This innate destructability is what gives Crisis Zone some of its flavor. Other Time Crisis games conduct elaborate and cinematic fight choreographies, taking you on a hell ride through major battlefields, the streets of cities, or the holds of sinking ships. Crisis Zone makes you blast through five stages in a room-by-room clearing exercise, leaving a trail of wreckage a mile long. Personally, I preferred the old way of doing things, but there's definitely some merit in this.
More relevantly, Crisis Zone is really quite short. With two difficulties, five stages, and the insane challenges of Mission Mode, you'll make a long weekend out of this one. If you're the kind of person who keeps coming back to arcade-style challenges just for their own sake, this'll make an okay purchase, especially once you unlock the dual-gun mode. For the rest of us, this is a solid rental, but it'll gather a bit too much dust to be a worthwhile purchase.

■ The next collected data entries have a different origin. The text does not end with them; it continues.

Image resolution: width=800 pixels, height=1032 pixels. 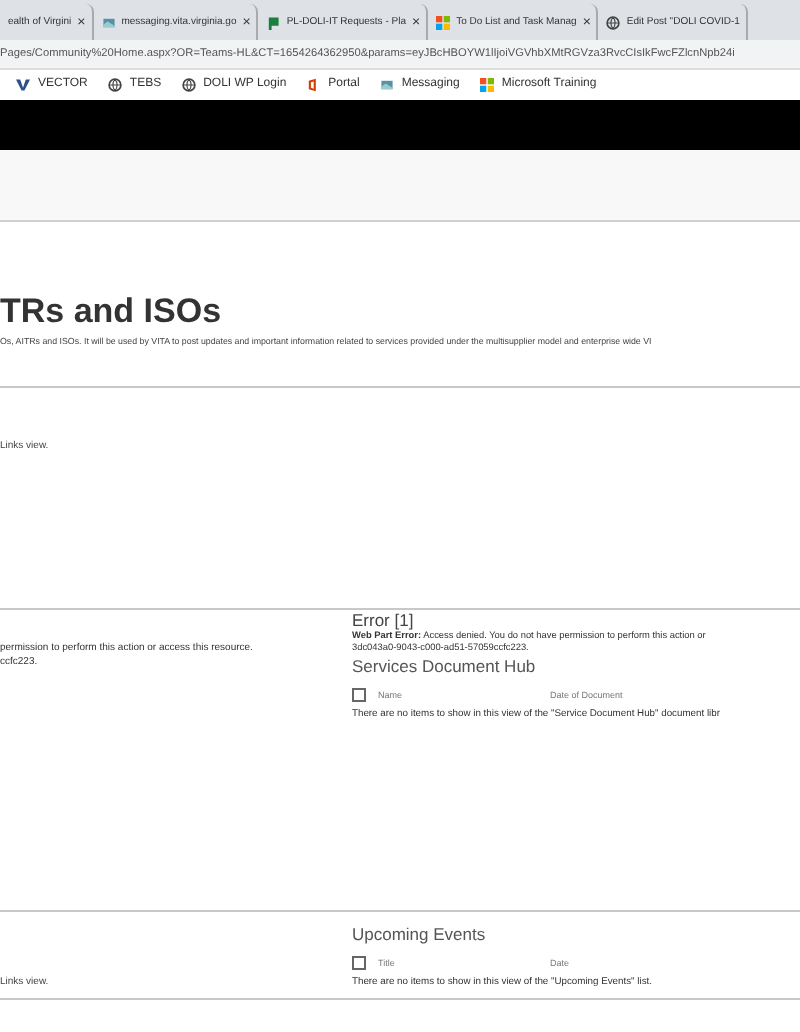 What do you see at coordinates (112, 311) in the screenshot?
I see `page-title: TRs and ISOs` at bounding box center [112, 311].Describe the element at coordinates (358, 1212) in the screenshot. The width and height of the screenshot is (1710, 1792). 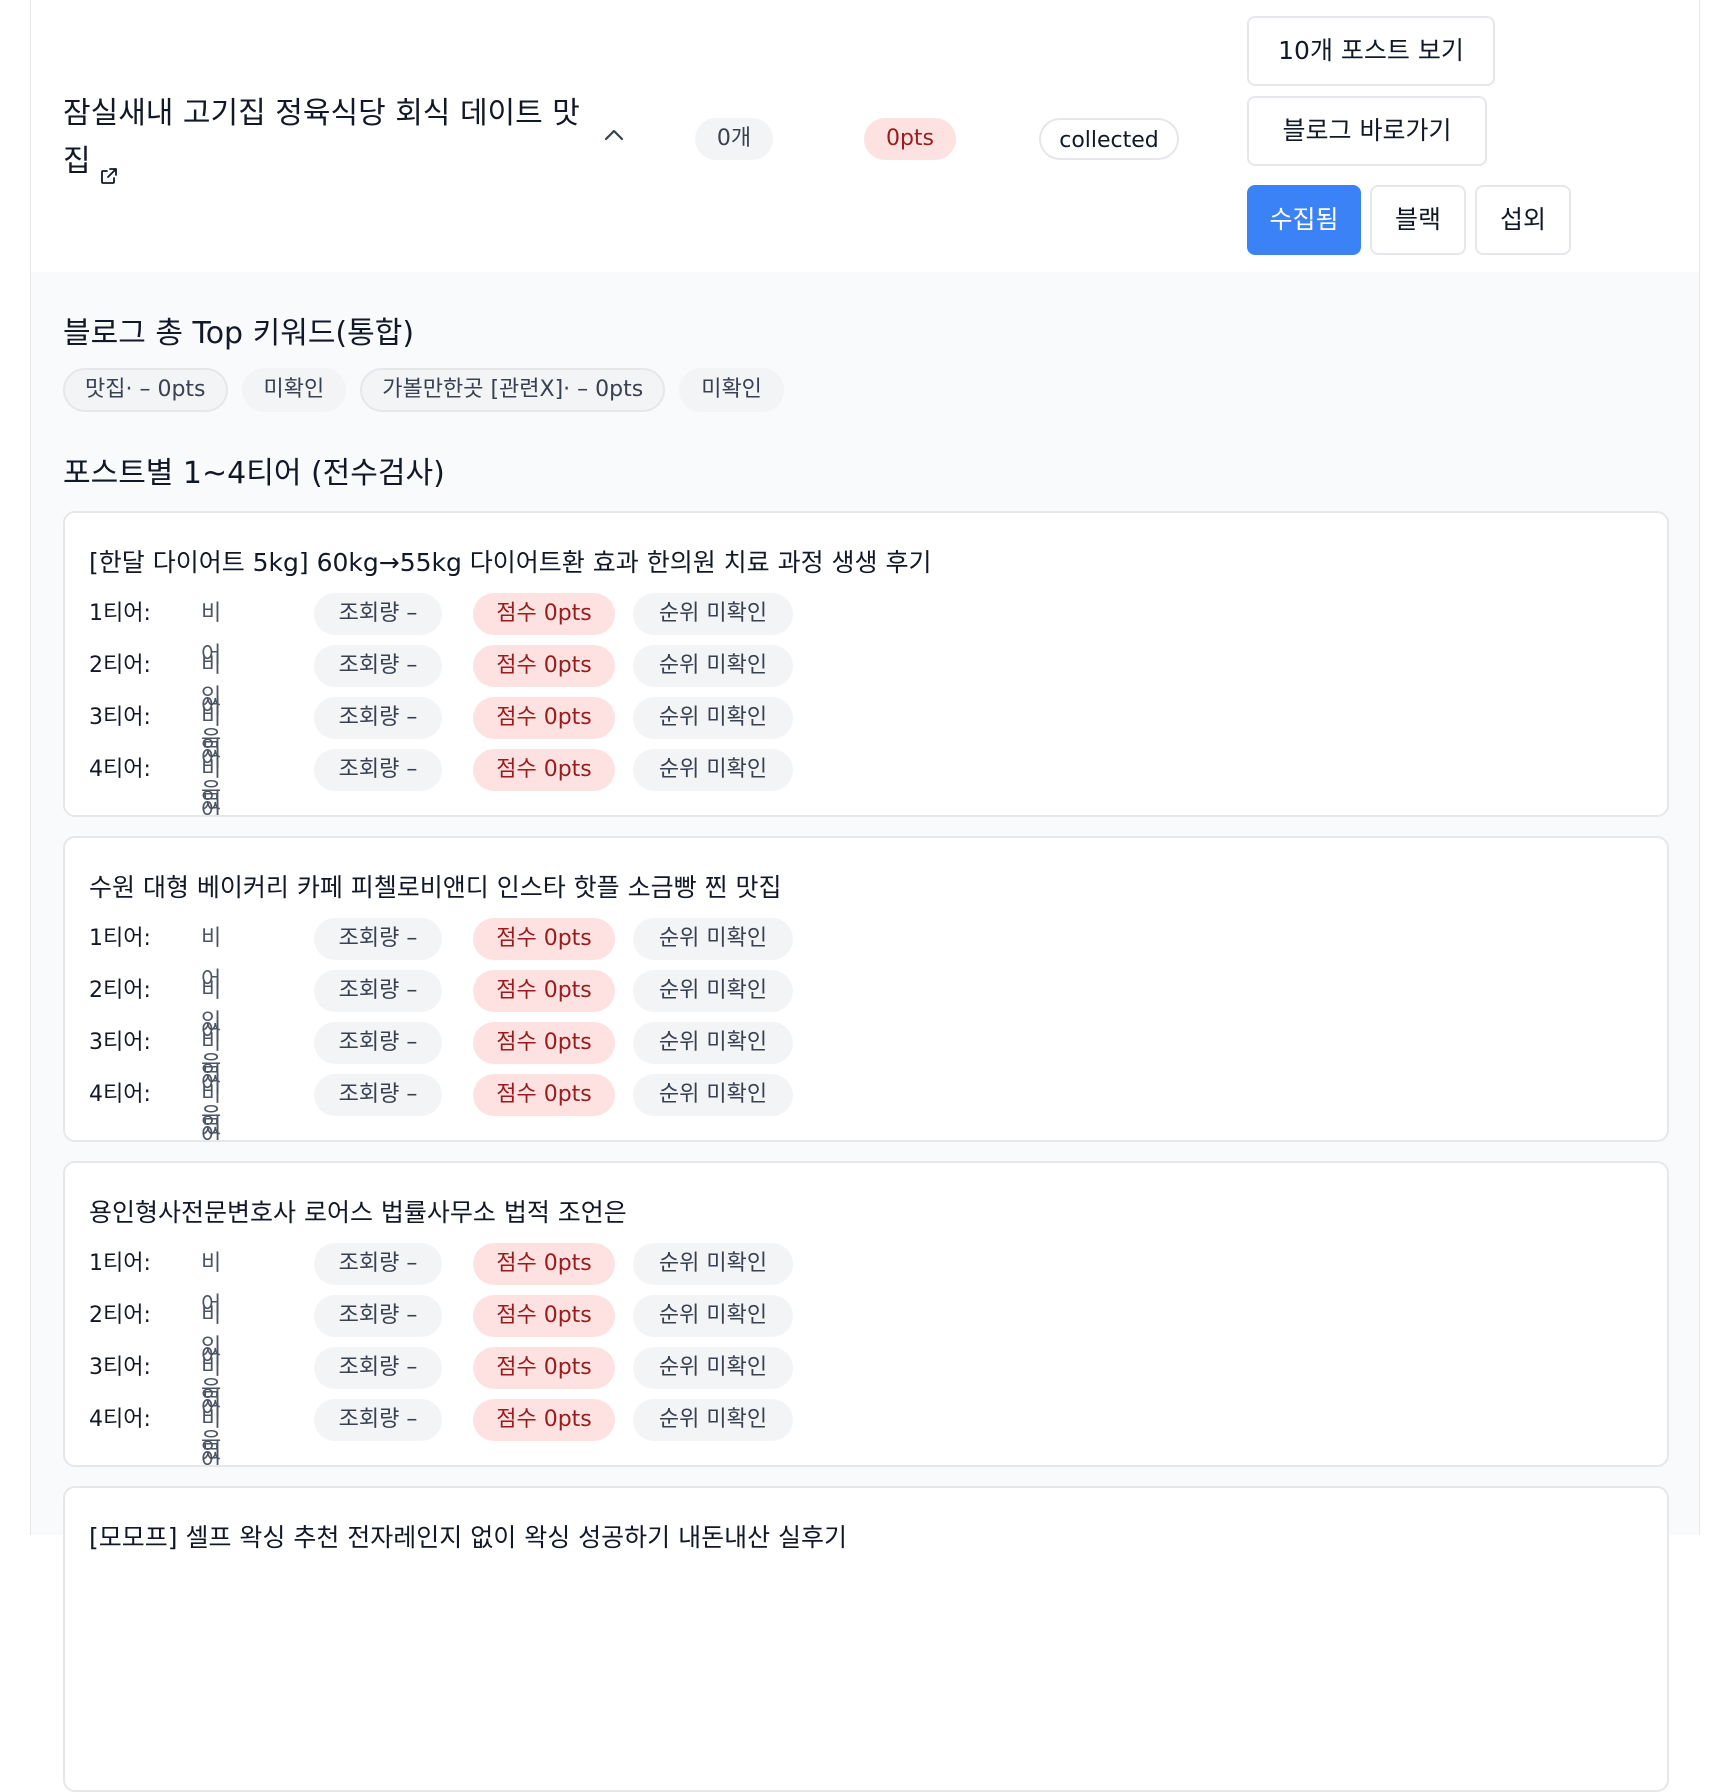
I see `post-title: 용인형사전문변호사 로어스 법률사무소 법적 조언은` at that location. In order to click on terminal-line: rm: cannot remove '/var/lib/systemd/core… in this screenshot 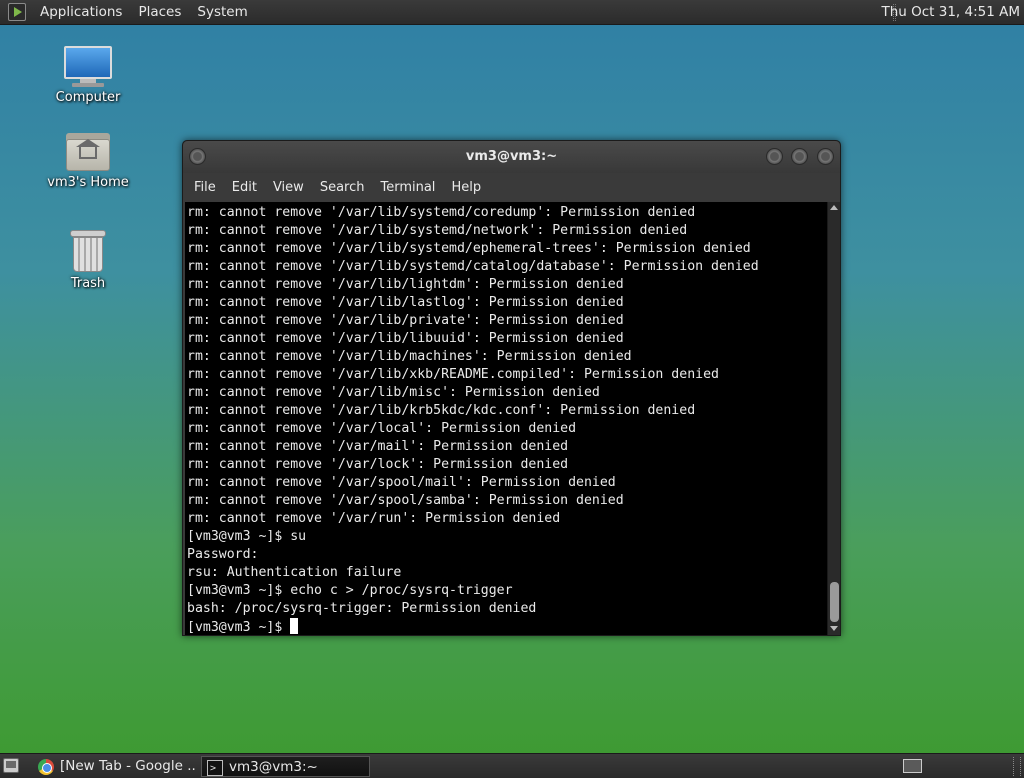, I will do `click(442, 212)`.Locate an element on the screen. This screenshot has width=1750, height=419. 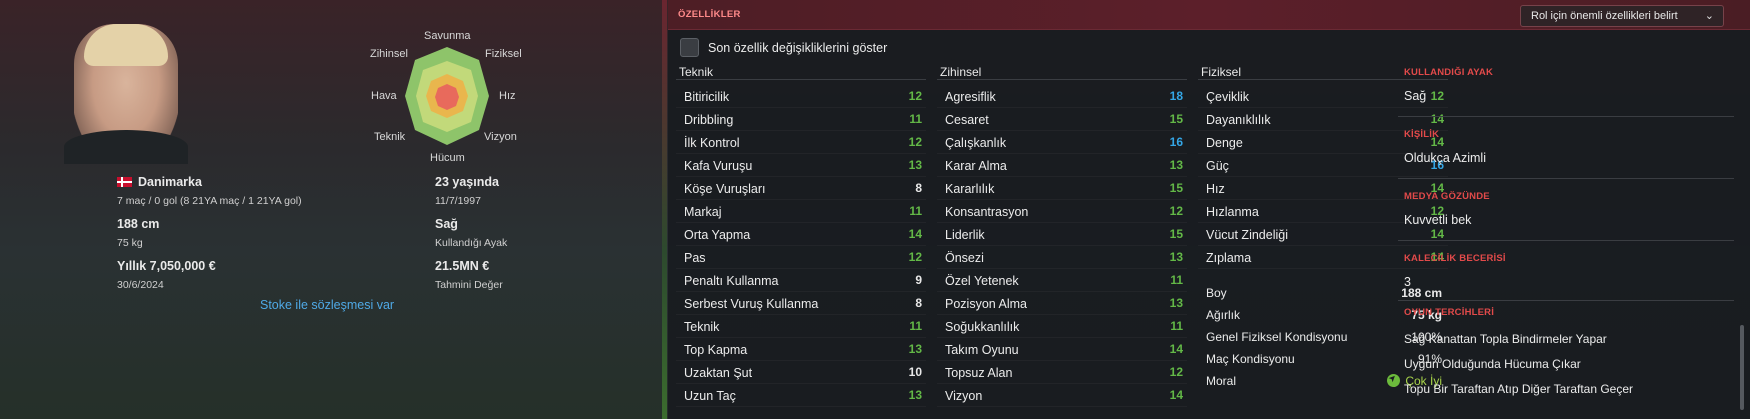
attribute-row: Dribbling 11 is located at coordinates (801, 120). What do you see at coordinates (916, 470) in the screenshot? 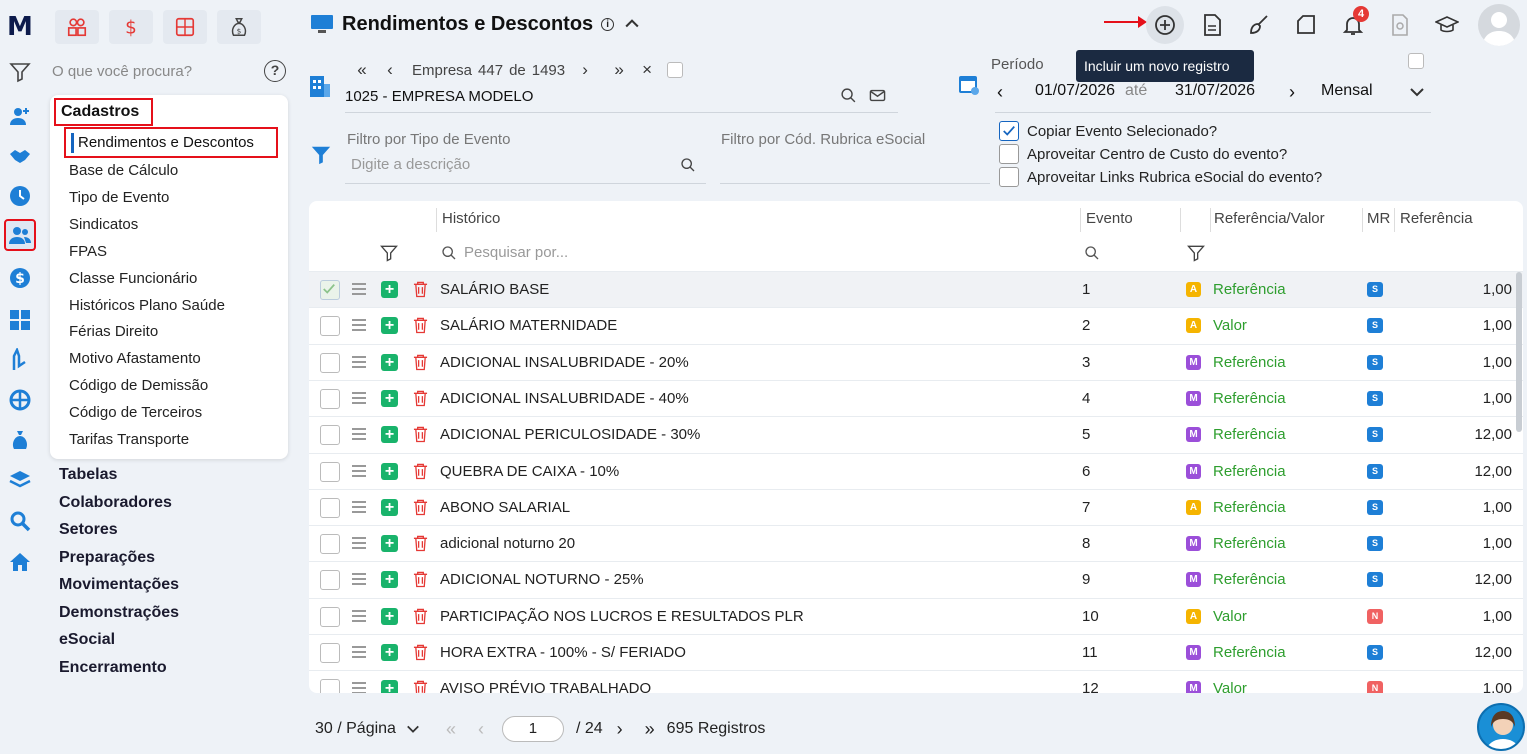
I see `table-row: + QUEBRA DE CAIXA - 10% 6 M Referência S 12,00` at bounding box center [916, 470].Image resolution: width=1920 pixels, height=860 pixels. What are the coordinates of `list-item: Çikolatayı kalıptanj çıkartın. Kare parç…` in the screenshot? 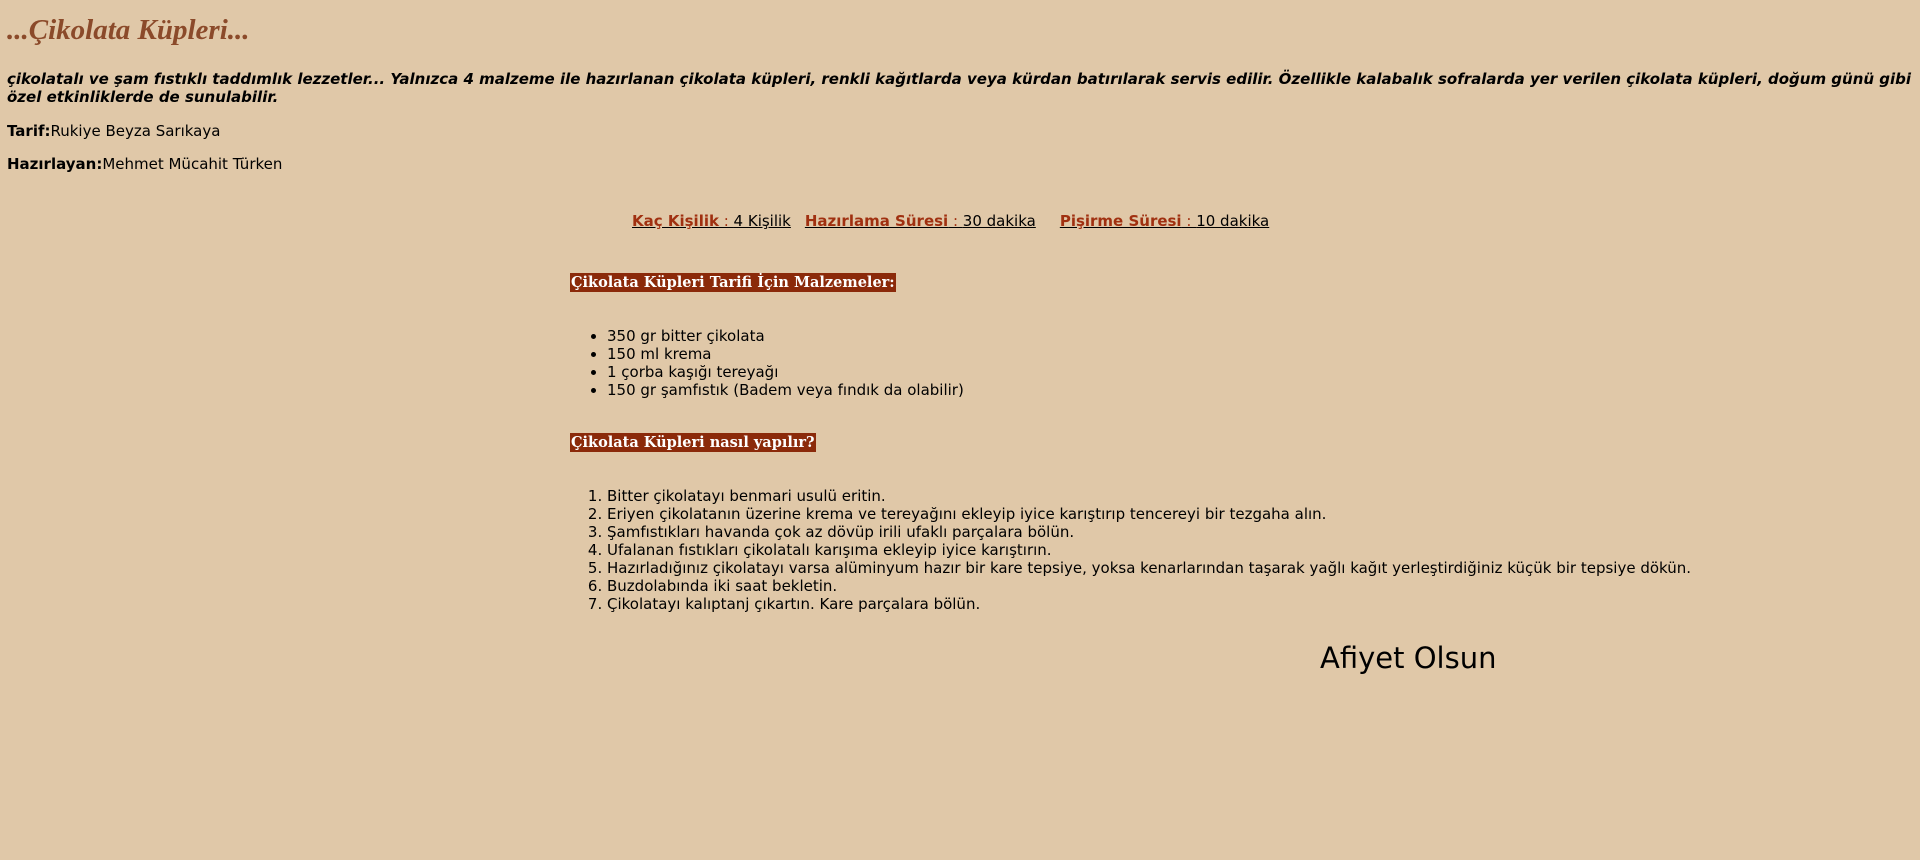 It's located at (1149, 604).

This is usually a useless statement, I'll admit, but if you like Time Crisis games, Crisis Zone will probably appeal to you. It switches out the series's usual pistols for fully automatic firepower, but its biggest mistake is in replacing previous games' lunatic action setpieces with simple destruction for destruction's sake. It's not as satisfying an experience as, say, Time Crisis 3, but if you're looking for a title to use your lightgun with, Crisis Zone will keep you entertained for a while.